__GIVEN INSTRUCTION__
Substitute "Rhythm" for "Tempo" in the lines between the one holding "Image resolution: width=580" and the one holding "[x=294, y=212]", inclusive. Give only those lines, with nothing else changed.

__GIVEN RECORDS__
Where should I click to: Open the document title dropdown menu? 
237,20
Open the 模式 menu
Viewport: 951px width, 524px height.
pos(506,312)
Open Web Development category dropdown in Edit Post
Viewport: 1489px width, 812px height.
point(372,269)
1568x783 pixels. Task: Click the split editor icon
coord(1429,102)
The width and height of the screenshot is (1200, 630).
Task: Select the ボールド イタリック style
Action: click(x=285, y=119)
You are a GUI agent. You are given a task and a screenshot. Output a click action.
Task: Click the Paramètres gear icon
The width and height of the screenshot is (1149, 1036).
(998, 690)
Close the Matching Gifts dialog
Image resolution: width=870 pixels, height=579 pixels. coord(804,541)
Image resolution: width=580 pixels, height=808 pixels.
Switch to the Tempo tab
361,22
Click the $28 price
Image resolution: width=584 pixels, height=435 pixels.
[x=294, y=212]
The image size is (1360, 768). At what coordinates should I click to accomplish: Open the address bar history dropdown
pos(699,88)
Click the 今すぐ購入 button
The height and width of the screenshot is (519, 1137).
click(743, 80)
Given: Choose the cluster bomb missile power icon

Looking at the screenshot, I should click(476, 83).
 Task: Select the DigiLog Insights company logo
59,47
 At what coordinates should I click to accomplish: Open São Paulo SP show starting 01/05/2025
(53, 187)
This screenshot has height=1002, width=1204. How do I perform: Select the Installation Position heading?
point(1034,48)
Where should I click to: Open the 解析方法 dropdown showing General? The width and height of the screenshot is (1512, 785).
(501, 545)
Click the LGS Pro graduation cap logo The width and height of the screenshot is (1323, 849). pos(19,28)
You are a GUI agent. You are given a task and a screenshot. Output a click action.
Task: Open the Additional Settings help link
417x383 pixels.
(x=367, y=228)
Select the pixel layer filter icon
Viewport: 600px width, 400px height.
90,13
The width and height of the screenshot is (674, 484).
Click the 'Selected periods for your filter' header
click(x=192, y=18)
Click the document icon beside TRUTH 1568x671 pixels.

__TASK SOLUTION__
Image resolution: width=580 pixels, height=808 pixels.
Switch to the Rhythm tab
361,22
Click the $28 price
Image resolution: width=584 pixels, height=435 pixels.
[x=294, y=212]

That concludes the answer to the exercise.